Use vabs/fabs on arm/arm64 for intrinsic abs().

Bug: 11579369
Change-Id: If09da85e22786faa13a2d74f62cee68ea67bd087
diff --git a/compiler/dex/quick/arm64/fp_arm64.cc b/compiler/dex/quick/arm64/fp_arm64.cc
index 6594c4b..175cef1 100644
--- a/compiler/dex/quick/arm64/fp_arm64.cc
+++ b/compiler/dex/quick/arm64/fp_arm64.cc
@@ -323,12 +323,57 @@
   StoreValueWide(rl_dest, rl_result);
 }
 
+static RegisterClass RegClassForAbsFP(RegLocation rl_src, RegLocation rl_dest) {
+  // If src is in a core reg or, unlikely, dest has been promoted to a core reg, use core reg.
+  if ((rl_src.location == kLocPhysReg && !rl_src.reg.IsFloat()) ||
+      (rl_dest.location == kLocPhysReg && !rl_dest.reg.IsFloat())) {
+    return kCoreReg;
+  }
+  // If src is in an fp reg or dest has been promoted to an fp reg, use fp reg.
+  if (rl_src.location == kLocPhysReg || rl_dest.location == kLocPhysReg) {
+    return kFPReg;
+  }
+  // With both src and dest in the stack frame we have to perform load+abs+store. Whether this
+  // is faster using a core reg or fp reg depends on the particular CPU. For example, on A53
+  // it's faster using core reg while on A57 it's faster with fp reg, the difference being
+  // bigger on the A53. Without further investigation and testing we prefer core register.

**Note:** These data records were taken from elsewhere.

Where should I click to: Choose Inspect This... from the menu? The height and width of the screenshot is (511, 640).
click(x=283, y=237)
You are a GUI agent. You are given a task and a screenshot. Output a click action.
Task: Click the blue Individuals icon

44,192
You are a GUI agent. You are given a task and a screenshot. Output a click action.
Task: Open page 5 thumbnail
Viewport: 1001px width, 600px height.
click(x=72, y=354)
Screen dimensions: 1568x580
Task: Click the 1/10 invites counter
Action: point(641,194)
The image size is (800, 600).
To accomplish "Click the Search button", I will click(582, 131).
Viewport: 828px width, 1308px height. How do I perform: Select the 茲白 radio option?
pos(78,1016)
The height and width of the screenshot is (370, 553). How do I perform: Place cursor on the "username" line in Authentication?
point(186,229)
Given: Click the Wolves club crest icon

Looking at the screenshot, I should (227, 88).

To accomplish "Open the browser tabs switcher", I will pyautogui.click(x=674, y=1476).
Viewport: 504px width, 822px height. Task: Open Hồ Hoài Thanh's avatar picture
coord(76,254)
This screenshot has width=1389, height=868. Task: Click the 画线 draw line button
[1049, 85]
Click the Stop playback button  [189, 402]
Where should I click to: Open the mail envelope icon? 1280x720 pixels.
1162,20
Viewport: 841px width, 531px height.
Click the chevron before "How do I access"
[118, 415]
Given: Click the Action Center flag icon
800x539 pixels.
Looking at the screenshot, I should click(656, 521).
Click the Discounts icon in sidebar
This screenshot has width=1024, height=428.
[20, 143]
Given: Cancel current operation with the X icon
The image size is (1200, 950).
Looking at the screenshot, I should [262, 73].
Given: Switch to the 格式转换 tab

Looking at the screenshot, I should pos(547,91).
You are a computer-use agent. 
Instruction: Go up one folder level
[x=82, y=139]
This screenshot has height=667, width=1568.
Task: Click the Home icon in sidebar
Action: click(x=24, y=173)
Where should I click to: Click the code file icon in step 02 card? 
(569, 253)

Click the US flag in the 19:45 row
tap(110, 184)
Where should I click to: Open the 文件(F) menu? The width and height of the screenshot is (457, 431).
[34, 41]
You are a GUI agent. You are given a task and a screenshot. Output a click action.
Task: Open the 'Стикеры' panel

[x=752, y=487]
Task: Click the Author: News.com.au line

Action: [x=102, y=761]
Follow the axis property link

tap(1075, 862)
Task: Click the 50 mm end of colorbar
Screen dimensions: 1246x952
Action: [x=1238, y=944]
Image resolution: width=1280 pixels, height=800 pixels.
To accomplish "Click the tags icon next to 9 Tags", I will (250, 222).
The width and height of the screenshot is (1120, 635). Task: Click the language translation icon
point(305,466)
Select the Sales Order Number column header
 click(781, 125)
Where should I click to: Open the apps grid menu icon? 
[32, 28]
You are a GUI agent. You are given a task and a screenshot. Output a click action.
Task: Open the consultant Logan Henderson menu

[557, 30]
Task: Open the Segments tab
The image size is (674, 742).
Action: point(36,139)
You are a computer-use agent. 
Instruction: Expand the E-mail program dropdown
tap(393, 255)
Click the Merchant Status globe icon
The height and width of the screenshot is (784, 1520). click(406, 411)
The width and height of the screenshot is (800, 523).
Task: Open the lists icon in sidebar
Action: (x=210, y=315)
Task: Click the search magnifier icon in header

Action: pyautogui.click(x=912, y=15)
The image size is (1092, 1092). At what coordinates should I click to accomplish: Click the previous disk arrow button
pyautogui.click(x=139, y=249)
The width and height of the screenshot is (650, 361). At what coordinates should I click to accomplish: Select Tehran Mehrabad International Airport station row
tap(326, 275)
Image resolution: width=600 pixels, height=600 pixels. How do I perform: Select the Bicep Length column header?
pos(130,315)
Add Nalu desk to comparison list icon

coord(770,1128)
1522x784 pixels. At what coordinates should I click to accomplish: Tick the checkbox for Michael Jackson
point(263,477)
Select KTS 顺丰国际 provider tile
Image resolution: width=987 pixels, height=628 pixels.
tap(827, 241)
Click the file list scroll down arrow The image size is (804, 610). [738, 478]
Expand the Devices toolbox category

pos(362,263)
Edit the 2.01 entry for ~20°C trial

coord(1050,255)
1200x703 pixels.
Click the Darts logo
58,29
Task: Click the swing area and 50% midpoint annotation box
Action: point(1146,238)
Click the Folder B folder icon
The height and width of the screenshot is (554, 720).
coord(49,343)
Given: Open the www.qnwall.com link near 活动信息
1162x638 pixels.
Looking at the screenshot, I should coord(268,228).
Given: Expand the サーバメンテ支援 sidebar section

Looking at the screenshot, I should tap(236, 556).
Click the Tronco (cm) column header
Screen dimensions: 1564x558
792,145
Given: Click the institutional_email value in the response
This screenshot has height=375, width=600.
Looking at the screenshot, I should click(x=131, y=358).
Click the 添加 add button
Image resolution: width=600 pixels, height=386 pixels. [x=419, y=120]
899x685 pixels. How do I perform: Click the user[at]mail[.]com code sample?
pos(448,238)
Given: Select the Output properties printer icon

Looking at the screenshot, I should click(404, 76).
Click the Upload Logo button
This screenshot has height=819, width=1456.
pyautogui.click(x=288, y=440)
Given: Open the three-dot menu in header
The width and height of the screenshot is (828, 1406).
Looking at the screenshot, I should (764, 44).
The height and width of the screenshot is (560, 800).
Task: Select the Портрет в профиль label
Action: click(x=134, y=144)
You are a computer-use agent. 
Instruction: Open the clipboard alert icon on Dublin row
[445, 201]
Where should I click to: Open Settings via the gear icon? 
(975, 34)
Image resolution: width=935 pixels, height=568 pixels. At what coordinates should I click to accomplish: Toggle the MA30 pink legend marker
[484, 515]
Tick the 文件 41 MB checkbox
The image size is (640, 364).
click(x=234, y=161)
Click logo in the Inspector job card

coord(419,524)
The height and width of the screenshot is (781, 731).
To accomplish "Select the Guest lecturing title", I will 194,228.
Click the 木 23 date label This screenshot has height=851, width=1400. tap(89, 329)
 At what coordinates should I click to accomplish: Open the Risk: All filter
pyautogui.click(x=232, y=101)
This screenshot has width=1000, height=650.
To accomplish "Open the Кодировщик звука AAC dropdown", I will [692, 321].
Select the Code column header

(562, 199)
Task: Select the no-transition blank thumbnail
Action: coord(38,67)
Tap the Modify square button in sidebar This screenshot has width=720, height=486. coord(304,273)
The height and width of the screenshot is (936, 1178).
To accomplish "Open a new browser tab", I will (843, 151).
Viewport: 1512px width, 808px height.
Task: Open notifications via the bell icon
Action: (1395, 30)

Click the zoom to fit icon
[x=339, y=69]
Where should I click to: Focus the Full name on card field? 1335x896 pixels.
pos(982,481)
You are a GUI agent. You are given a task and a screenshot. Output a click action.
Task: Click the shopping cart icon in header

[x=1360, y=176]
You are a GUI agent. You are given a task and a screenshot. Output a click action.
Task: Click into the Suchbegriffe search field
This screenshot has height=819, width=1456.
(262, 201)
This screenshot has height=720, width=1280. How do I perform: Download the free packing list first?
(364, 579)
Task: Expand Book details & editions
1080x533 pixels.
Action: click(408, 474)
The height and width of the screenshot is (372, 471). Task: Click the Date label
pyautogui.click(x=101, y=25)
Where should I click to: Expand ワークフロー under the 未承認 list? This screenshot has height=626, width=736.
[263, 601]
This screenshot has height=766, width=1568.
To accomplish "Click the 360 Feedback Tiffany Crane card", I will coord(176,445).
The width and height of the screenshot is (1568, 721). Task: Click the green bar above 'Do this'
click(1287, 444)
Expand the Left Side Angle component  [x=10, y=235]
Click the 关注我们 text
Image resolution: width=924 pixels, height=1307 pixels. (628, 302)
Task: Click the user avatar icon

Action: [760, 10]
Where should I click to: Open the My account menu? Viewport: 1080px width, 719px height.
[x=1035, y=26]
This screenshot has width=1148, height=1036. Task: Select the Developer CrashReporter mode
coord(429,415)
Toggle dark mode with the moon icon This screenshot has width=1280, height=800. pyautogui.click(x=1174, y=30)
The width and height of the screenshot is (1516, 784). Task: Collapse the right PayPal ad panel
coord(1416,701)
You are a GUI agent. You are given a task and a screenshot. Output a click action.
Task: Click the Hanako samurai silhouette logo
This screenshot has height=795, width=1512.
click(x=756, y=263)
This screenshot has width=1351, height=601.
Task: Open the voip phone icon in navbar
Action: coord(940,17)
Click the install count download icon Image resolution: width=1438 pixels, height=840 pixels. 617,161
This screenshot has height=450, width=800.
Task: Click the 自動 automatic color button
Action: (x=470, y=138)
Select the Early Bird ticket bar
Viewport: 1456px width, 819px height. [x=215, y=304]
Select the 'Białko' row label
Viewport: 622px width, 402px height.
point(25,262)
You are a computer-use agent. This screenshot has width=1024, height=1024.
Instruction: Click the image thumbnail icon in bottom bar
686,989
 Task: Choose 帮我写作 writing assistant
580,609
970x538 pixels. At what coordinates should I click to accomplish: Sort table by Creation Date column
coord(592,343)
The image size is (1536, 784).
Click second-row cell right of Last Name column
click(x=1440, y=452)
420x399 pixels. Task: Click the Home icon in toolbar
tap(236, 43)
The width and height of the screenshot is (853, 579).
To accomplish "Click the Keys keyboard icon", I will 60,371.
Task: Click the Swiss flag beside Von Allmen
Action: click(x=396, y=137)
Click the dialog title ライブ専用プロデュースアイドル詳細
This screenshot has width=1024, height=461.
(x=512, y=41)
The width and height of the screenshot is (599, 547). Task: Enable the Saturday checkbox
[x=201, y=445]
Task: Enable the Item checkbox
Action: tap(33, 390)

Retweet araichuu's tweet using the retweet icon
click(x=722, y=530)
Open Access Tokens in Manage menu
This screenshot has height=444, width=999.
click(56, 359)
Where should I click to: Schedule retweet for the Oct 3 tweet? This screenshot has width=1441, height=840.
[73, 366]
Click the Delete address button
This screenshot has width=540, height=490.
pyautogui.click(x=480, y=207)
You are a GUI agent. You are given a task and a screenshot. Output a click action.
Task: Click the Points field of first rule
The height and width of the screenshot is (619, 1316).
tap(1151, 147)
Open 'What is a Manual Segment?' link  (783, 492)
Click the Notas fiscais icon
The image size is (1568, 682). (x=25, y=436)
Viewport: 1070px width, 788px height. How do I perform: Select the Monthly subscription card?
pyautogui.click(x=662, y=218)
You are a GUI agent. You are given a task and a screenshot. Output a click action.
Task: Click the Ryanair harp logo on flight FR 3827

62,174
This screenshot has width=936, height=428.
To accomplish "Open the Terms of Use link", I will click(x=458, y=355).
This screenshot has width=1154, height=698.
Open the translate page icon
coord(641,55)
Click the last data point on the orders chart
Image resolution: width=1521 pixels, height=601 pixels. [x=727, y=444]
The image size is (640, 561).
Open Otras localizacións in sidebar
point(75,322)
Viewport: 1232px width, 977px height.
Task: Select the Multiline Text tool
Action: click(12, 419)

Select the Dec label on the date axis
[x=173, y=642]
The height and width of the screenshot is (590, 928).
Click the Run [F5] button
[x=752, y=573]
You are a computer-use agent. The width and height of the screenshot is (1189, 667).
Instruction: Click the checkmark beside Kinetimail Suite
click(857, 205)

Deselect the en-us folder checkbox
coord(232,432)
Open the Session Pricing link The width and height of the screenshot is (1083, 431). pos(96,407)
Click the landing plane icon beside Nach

+  // (If the result is subsequently used in another fp operation, the dalvik reg will probably
+  // get promoted and that should be handled by the cases above.)
+  return kCoreReg;
+}
+
+bool Arm64Mir2Lir::GenInlinedAbsFloat(CallInfo* info) {
+  if (info->result.location == kLocInvalid) {
+    return true;  // Result is unused: inlining successful, no code generated.
+  }
+  RegLocation rl_dest = info->result;
+  RegLocation rl_src = UpdateLoc(info->args[0]);
+  RegisterClass reg_class = RegClassForAbsFP(rl_src, rl_dest);
+  rl_src = LoadValue(rl_src, reg_class);
+  RegLocation rl_result = EvalLoc(rl_dest, reg_class, true);
+  if (reg_class == kFPReg) {
+    NewLIR2(kA64Fabs2ff, rl_result.reg.GetReg(), rl_src.reg.GetReg());
+  } else {
+    NewLIR4(kA64Ubfm4rrdd, rl_result.reg.GetReg(), rl_src.reg.GetReg(), 0, 30);
+  }
+  StoreValue(rl_dest, rl_result);
+  return true;
+}
+
 bool Arm64Mir2Lir::GenInlinedAbsDouble(CallInfo* info) {
-  RegLocation rl_src = info->args[0];
-  rl_src = LoadValueWide(rl_src, kCoreReg);
-  RegLocation rl_dest = InlineTargetWide(info);
-  RegLocation rl_result = EvalLoc(rl_dest, kCoreReg, true);
-  NewLIR4(WIDE(kA64Ubfm4rrdd), rl_result.reg.GetReg(), rl_src.reg.GetReg(), 0, 62);
+  if (info->result.location == kLocInvalid) {
+    return true;  // Result is unused: inlining successful, no code generated.
+  }
+  RegLocation rl_dest = info->result;
+  RegLocation rl_src = UpdateLocWide(info->args[0]);
+  RegisterClass reg_class = RegClassForAbsFP(rl_src, rl_dest);
+  rl_src = LoadValueWide(rl_src, reg_class);
+  RegLocation rl_result = EvalLoc(rl_dest, reg_class, true);
+  if (reg_class == kFPReg) {
+    NewLIR2(FWIDE(kA64Fabs2ff), rl_result.reg.GetReg(), rl_src.reg.GetReg());
+  } else {
+    NewLIR4(WIDE(kA64Ubfm4rrdd), rl_result.reg.GetReg(), rl_src.reg.GetReg(), 0, 62);
+  }
   StoreValueWide(rl_dest, rl_result);
   return true;
 }